Дома, успокоенные, довольные и сонные, уселись мы вокруг самовара, подогретого дочкиной дочкой. Так как острота умиления над самоотверженной старухой уже прошла, то и мы с Оленушкой согласились поесть яичницы.
— Во всяком случае, мы сумеем ее убедить взять с нас хоть по себестоимости за все это, если уж она ни за что не хочет брать за услуги и квартиру. Не умирать же нам с голоду только оттого, что она такой чудесный человек.
— А какой грубый этот Гуськин! Осклабился, как идиот: «Этт! Можете быть спокойны». Ему-то старуху не жалко.
В комнате тепло. Обветренные щеки горят. Пора спать. Скоро двенадцать. Влетает молодой человек, вероятно, «сынов сын».
— От начальника пришли! Требуют пана Аверченку.
— Неужто передумал?
— А мы-то радовались!..
Аверченко вышел на кухню.

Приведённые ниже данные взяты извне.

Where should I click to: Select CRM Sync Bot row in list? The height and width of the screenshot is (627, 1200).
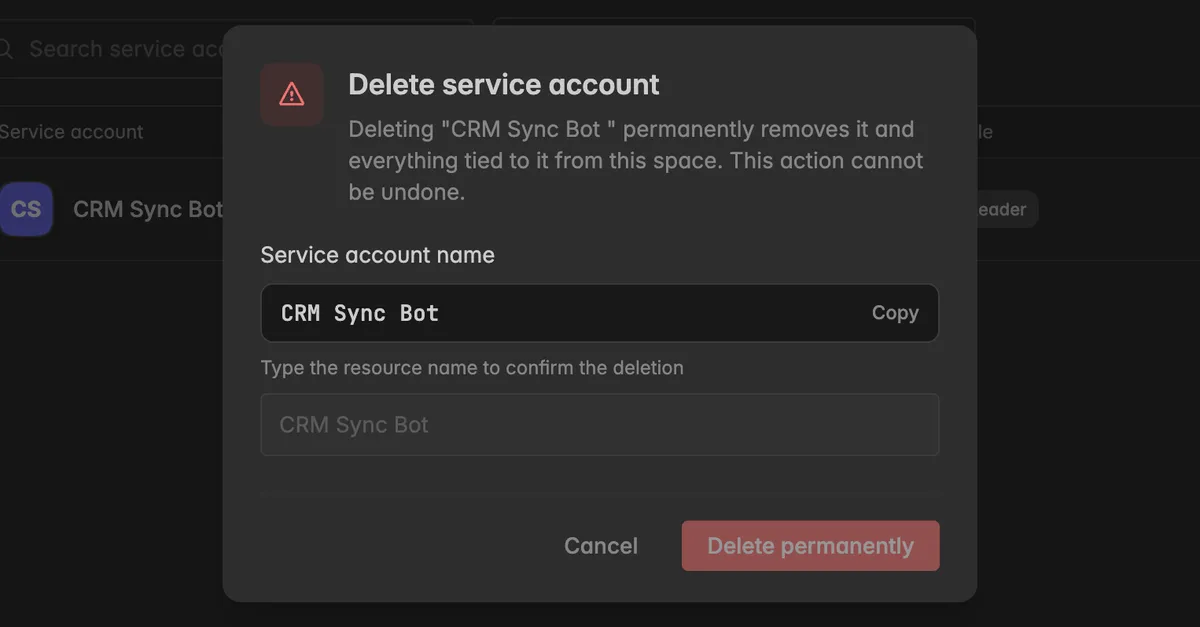(x=111, y=209)
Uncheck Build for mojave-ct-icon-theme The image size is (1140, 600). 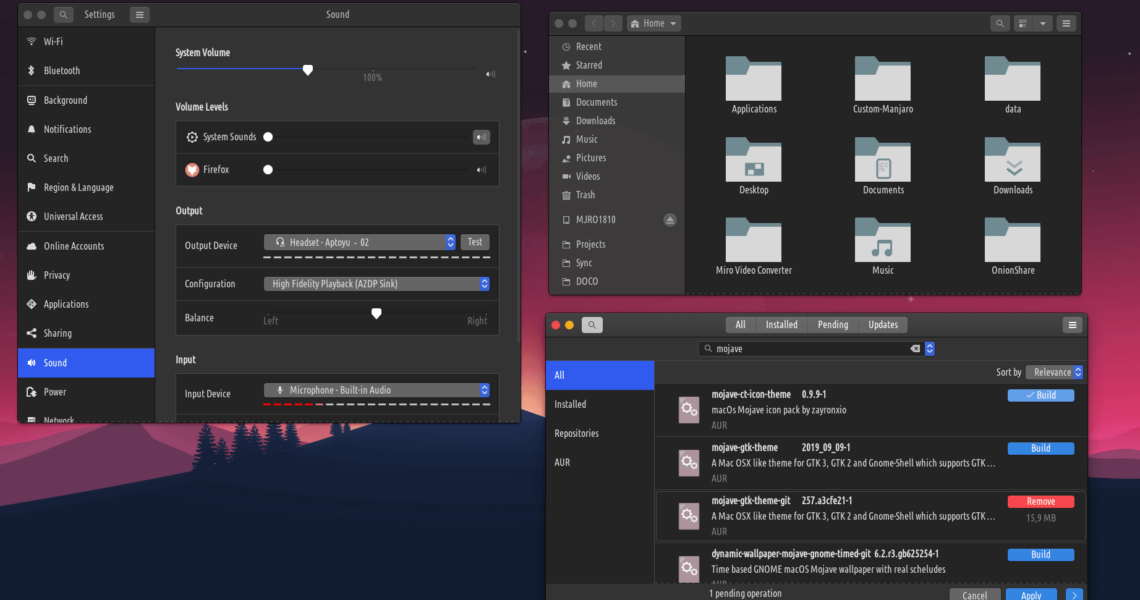(x=1040, y=395)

Я за ним.
Там, окруженный испуганной толпой дочкиных дочек, стоял украинский городовой.
— Вот пропуски. И вот еще начальник прислал.
Две бутылки шампанского.
Каким очаровательным явлением может быть иногда украинский городовой!
Мы чокаемся теплым шампанским…
Как высоко вознесла нас судьба! Электрическое освещение, пробки летят в потолок, и пенится вино в чашах (именно в чашах, потому что пили его из чайных чашек).
— Уф-ф! — радостно вздыхает Гуськин. — А я, признаюсь, мертвецки перепугался!..
* * *
Утро в К.
Денек серенький, но спокойный, уютный, обыкновенный, как всякий осенний день. И дождик обычный — не тот, который третьего дня, безнадежный, будто соленый и горький, как слезы, размывал у насыпи кровавые ошметья…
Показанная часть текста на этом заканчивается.